Il ne faut même pas exclure cette sorte de contemplation de nos diverses activités au cours desquelles revient souvent le “désir de Dieu“ ! Il ne faut pas exclure cette présence souterraine à Dieu de toutes nos activités vécues profondément en union avec Dieu.
Avec amusement, on peut citer Laurent de la Résurrection, ce soldat devenu simple religieux, ami cependant de Fénelon. Entré chez les Carmes, il avait reçu la fonction de cuisinier. Et il écrivait très simplement dans un petit opuscule intitulé depuis lors “La présence à Dieu“ : “Je fais ma petite omelette ; et puis, quand je l’ai faite, je me prosterne sur le carreau de ma cuisine en rendant grâce à Dieu de ce qu’il m’est venu la grâce de la faire !“. La grâce de faire une omelette ! On peut sourire. Et pourtant, à une abbesse de moniales qui se plaignait des tracas de sa fonction, trop lourds à porter, Ste Catherine de Sienne lui répondit : “Je ne veux pas que vous disiez des choses pareilles : les choses ne sont temporelles qu’autant qu’on le veuille bien ! Vous trouvez votre activité temporelle, et bien rendez-la spirituelle. Vivez la dans l’Esprit et elle fera grandir en vous la vie de l’Esprit !“.

Oui, nous avons bien, par grâce, cette sorte de contemplation. Mais en réalité, on ne peut contempler Dieu véritablement ici-bas. “Personne n’a jamais vu Dieu !“.

Alors, St Jean a l’air de nous dire : ici-bas, le produit de remplacement de la vision, de la véritable contemplation, impossible ici-bas, c’est la charité fraternelle. Si nous nous aimons, si nous créons une véritable communauté fraternelle, Dieu demeure en nous. Le plus sûr moyen de recevoir Dieu en nous, c’est de vivre la charité fraternelle. Tout le reste - même la liturgie, même l’oraison, etc… - est stérile si l’on ne s’aime pas les uns les autres ! C’est le grand moyen de recevoir Dieu de Dieu ! Dieu seul donne Dieu. Or “Dieu est Amour !“.

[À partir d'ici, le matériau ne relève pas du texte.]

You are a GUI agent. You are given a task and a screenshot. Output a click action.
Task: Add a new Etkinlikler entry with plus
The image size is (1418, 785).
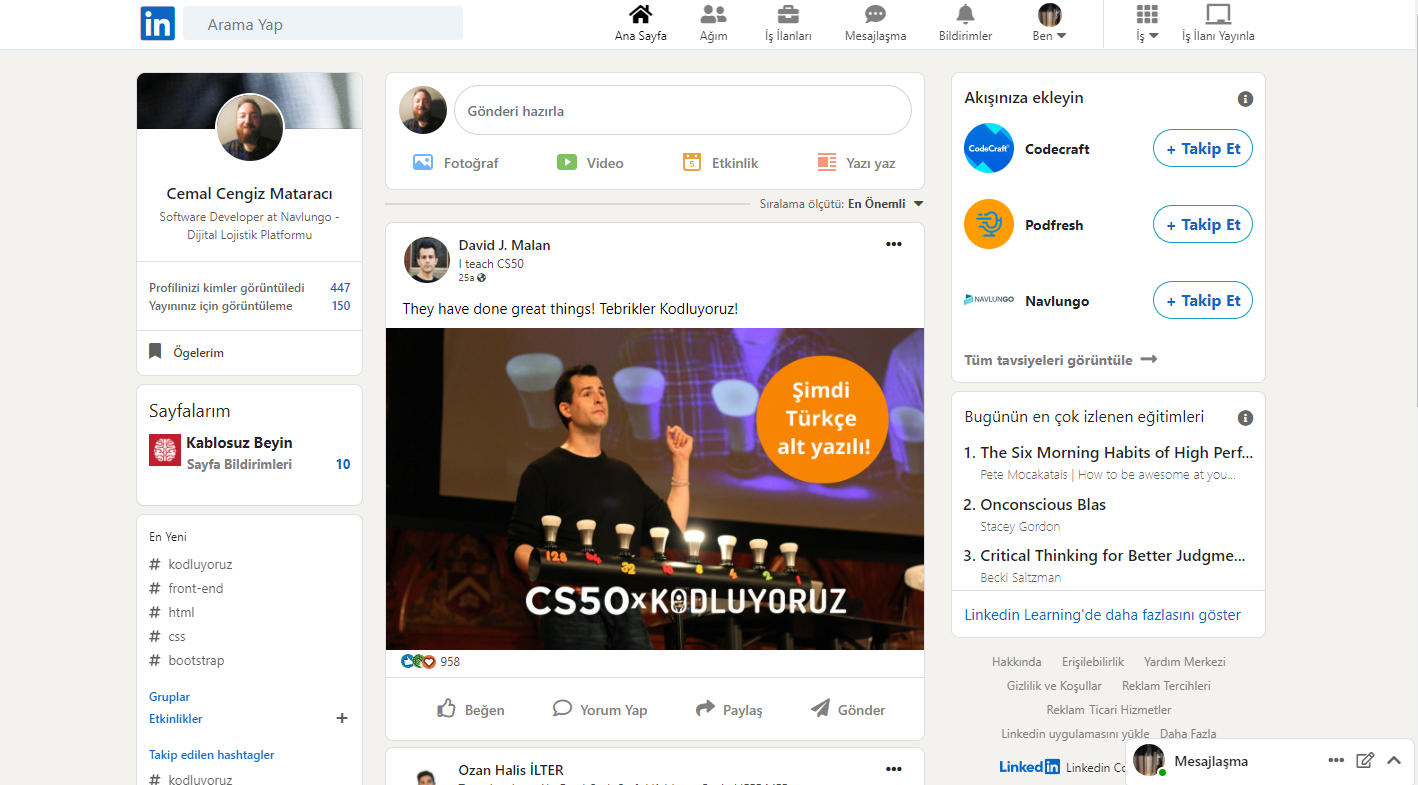342,718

Il faut dire que St Jean, mettant l’accent sur la charité fraternelle ne faisait que suivre l’enseignement de Jésus qu’il rapporte lui-même.
C’est au moment de la “dernière Cène“ qui commence par un geste paradoxale de la part de Jésus. Il veut laver les pieds de ses disciples. St Pierre, toujours spontané, s’écrie : “Seigneur, me laver les pieds, à moi, non, jamais !“. Mais Jésus lui rétorque : “Si je te lave pas les pieds, tu ne pourras avoir part avec moi !“. Alors Pierre se soumet avec sa fougue habituelle.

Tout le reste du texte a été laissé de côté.